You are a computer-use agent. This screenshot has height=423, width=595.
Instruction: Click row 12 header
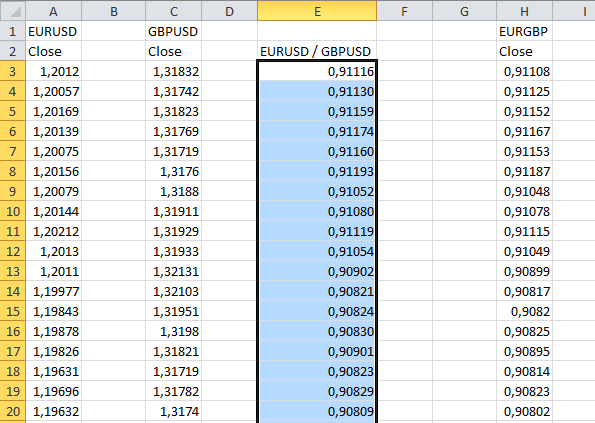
---
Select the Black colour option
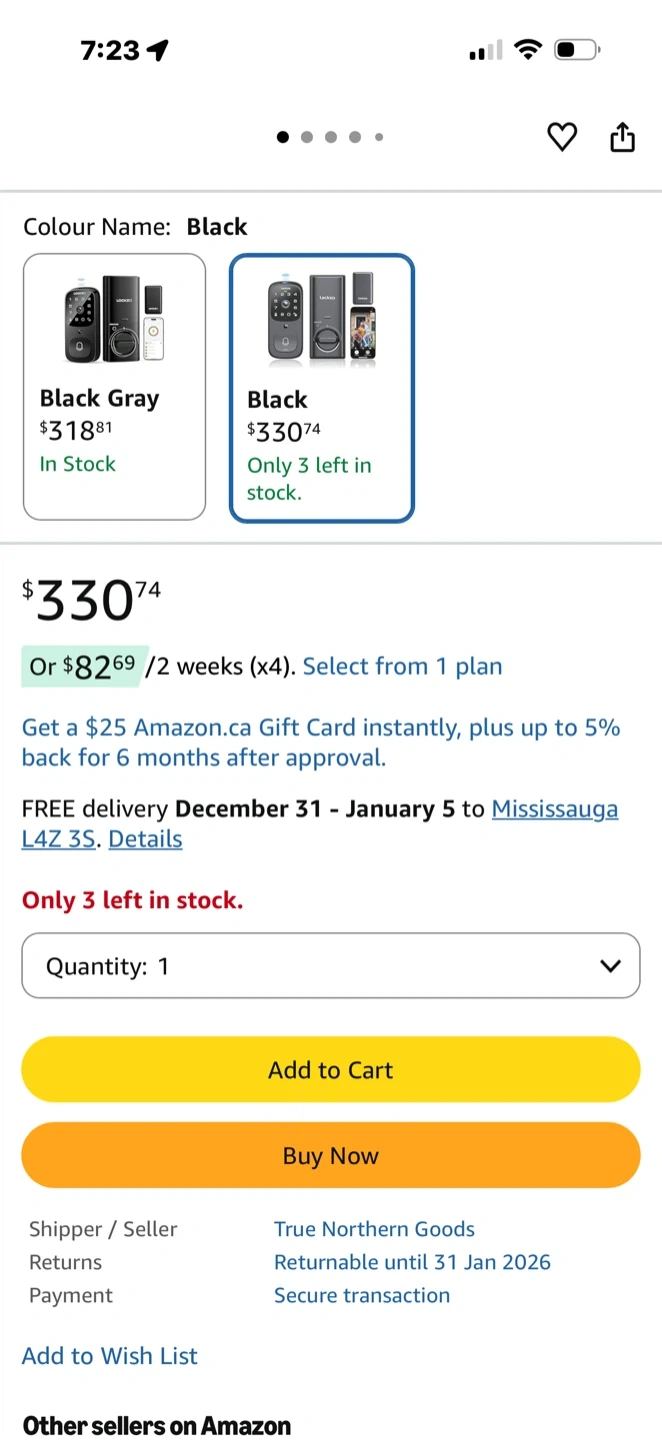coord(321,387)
...
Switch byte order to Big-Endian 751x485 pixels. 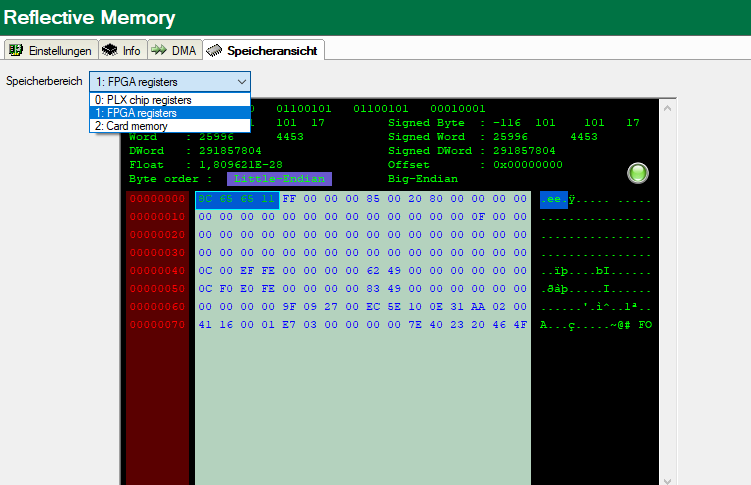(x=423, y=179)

__Exercise directions__:
From the line containing "You are a computer-use" down to the line containing "Instruction: Click row 12 header" in the material above, reproduce every line exactly, including the two end lines.

__Response area__:
You are a computer-use agent. This screenshot has height=423, width=595.
Instruction: Click row 12 header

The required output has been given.